--- Extracted information Enclosed Below ---

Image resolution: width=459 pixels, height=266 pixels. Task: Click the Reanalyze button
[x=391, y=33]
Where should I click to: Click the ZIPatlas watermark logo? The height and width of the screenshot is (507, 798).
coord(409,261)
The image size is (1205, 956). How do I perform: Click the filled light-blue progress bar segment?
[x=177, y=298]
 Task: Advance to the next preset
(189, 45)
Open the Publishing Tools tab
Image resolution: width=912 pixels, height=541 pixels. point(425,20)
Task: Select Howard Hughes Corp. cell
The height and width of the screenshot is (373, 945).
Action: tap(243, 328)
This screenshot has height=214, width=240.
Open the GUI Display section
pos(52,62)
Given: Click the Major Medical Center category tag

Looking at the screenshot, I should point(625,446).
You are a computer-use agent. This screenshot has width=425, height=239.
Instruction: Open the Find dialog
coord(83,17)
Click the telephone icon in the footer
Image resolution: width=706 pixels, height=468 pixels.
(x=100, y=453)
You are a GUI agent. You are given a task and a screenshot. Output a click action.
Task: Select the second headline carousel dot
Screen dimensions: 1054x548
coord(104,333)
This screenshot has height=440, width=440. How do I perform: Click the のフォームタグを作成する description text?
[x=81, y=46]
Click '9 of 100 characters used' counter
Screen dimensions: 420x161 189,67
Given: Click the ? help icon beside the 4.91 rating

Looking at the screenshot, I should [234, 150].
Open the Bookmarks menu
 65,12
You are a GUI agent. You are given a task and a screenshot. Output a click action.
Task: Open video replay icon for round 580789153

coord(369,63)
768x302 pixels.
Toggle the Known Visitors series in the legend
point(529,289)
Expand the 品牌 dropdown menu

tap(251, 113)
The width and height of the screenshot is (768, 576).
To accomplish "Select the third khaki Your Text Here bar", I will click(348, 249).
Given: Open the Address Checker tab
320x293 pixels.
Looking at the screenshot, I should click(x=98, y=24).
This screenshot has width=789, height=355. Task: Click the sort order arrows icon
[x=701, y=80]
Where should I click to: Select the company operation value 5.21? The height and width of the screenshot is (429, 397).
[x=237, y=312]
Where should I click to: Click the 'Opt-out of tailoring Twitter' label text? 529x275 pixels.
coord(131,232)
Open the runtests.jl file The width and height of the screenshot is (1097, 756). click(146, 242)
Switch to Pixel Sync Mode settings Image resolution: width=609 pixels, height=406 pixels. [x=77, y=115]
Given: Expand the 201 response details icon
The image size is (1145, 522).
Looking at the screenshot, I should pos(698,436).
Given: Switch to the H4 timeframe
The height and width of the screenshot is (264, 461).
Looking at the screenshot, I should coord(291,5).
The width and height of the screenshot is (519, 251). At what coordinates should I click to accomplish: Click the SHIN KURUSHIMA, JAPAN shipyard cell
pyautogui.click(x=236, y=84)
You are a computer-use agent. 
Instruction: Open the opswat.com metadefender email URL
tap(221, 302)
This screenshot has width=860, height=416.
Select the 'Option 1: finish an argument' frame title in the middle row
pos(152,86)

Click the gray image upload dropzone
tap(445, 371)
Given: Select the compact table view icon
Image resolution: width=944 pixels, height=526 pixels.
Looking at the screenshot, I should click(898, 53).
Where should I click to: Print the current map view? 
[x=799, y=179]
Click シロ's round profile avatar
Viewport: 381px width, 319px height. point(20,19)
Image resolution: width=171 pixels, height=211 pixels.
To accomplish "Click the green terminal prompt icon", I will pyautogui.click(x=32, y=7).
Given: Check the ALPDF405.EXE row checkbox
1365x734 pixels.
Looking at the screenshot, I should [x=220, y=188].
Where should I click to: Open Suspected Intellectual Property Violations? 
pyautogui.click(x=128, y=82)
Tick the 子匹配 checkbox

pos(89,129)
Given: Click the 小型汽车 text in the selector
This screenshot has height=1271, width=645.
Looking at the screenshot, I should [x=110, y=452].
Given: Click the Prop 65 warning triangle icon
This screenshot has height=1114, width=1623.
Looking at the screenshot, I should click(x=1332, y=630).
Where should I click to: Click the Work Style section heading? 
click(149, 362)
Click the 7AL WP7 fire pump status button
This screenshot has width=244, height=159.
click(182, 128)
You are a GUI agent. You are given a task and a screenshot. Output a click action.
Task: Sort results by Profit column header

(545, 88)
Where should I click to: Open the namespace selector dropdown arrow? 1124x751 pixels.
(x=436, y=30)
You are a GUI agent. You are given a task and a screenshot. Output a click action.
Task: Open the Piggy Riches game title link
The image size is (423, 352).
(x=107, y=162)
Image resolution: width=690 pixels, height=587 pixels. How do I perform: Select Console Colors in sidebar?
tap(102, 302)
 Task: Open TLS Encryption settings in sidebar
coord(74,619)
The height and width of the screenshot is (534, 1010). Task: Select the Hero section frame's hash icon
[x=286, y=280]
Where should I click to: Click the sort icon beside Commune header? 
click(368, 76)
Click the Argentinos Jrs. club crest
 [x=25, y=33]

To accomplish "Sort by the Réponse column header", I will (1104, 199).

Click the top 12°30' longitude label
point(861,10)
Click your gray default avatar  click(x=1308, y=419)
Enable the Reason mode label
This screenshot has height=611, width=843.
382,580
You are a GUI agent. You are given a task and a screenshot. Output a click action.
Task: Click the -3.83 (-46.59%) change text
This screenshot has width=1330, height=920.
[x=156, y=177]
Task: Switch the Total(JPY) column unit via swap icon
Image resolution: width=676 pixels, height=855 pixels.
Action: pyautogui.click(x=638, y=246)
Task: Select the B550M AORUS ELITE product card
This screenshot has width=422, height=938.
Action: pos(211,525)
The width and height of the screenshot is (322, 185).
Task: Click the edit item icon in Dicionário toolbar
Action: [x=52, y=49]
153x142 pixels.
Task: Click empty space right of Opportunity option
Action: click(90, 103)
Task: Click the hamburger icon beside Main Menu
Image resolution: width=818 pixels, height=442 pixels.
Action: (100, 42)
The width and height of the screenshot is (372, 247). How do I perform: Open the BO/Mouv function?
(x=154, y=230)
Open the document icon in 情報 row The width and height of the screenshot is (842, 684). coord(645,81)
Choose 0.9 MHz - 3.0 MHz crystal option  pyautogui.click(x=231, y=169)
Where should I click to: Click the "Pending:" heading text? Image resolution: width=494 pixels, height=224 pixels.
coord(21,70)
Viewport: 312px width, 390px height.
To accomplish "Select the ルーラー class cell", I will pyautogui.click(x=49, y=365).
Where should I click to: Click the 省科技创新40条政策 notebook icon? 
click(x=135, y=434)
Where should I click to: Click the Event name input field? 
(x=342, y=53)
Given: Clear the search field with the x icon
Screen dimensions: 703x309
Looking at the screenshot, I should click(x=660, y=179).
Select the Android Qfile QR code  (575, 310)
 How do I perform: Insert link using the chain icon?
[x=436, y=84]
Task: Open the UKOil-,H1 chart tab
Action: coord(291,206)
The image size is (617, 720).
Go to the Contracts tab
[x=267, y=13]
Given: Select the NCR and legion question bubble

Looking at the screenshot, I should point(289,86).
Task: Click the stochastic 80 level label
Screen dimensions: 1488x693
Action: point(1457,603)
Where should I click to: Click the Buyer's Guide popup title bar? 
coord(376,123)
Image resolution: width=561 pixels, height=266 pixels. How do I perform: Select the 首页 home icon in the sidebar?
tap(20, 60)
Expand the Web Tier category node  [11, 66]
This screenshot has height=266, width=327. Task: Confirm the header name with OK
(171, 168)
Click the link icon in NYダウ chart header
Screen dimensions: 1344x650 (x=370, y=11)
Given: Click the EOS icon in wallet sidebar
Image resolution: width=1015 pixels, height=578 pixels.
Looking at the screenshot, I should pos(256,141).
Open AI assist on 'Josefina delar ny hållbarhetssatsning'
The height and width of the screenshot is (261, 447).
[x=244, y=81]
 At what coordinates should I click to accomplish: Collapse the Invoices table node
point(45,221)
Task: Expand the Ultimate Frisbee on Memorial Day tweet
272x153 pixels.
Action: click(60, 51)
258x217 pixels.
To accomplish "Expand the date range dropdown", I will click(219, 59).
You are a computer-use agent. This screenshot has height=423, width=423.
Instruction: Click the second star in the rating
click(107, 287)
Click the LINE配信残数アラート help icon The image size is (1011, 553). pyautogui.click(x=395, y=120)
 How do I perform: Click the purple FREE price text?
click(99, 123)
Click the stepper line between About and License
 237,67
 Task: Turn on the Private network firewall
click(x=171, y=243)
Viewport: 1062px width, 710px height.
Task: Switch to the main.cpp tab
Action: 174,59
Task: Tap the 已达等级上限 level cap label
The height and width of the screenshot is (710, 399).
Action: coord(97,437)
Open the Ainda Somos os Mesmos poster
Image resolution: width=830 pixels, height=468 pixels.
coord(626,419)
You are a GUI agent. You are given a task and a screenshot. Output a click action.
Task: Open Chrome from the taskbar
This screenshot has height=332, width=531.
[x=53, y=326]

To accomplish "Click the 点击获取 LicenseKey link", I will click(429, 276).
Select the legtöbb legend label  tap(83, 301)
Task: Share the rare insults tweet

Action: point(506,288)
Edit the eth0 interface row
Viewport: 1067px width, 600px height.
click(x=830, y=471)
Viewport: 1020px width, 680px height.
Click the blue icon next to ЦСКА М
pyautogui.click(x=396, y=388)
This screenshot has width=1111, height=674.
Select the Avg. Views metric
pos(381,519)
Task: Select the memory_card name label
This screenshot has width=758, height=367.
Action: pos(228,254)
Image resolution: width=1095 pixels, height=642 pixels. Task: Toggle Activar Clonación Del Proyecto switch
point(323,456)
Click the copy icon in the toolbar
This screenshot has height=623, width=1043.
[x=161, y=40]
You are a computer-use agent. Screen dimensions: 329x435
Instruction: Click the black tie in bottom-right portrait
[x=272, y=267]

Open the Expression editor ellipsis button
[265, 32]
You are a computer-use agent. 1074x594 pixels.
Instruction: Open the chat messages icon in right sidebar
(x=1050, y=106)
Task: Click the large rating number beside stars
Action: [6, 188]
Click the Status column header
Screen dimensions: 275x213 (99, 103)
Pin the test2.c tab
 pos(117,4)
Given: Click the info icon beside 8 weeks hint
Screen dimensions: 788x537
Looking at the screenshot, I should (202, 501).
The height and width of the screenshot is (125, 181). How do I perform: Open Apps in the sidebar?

--- End of Enclosed Extracted information ---

The answer must consist of every line from the records above that holds "computer".

The answer:
You are a computer-use agent. This screenshot has width=425, height=239.
You are a computer-use agent. 
You are a computer-use agent. This screenshot has height=423, width=423.
You are a computer-use agent. Screen dimensions: 329x435
You are a computer-use agent. 1074x594 pixels.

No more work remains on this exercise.